Stored items:
|---|
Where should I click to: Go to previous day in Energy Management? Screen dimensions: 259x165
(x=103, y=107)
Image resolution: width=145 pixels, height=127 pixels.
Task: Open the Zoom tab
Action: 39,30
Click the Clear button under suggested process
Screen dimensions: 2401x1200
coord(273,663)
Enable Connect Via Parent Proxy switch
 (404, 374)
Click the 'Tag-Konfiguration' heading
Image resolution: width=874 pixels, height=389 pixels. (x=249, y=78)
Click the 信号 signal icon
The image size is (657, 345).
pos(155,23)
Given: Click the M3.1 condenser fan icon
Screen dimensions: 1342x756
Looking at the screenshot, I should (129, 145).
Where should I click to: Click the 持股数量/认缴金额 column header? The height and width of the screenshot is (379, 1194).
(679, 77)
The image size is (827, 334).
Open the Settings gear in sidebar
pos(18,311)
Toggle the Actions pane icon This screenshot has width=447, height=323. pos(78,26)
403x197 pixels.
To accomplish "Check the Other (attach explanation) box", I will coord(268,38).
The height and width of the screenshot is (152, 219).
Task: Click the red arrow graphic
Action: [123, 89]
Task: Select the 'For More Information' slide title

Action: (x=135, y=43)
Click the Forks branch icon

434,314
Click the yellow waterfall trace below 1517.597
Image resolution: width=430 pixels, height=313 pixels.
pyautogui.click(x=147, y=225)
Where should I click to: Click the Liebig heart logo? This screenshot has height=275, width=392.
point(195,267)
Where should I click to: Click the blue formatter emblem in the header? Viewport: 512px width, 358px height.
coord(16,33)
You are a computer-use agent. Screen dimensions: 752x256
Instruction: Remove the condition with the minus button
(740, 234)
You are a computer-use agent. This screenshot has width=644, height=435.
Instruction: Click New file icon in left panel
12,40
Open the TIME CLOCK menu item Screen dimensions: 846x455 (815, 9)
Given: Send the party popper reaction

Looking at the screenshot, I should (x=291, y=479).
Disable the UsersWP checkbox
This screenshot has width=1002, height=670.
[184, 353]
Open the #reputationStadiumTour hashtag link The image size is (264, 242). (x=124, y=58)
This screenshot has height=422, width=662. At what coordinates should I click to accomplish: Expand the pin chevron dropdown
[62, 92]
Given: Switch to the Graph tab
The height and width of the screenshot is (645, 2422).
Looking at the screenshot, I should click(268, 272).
|---|
#### [Exercise goal]
From the entries above, collect every line with the string "computer" in it.

#### [Answer below]
You are a computer-use agent. Screen dimensions: 752x256
You are a computer-use agent. This screenshot has width=644, height=435.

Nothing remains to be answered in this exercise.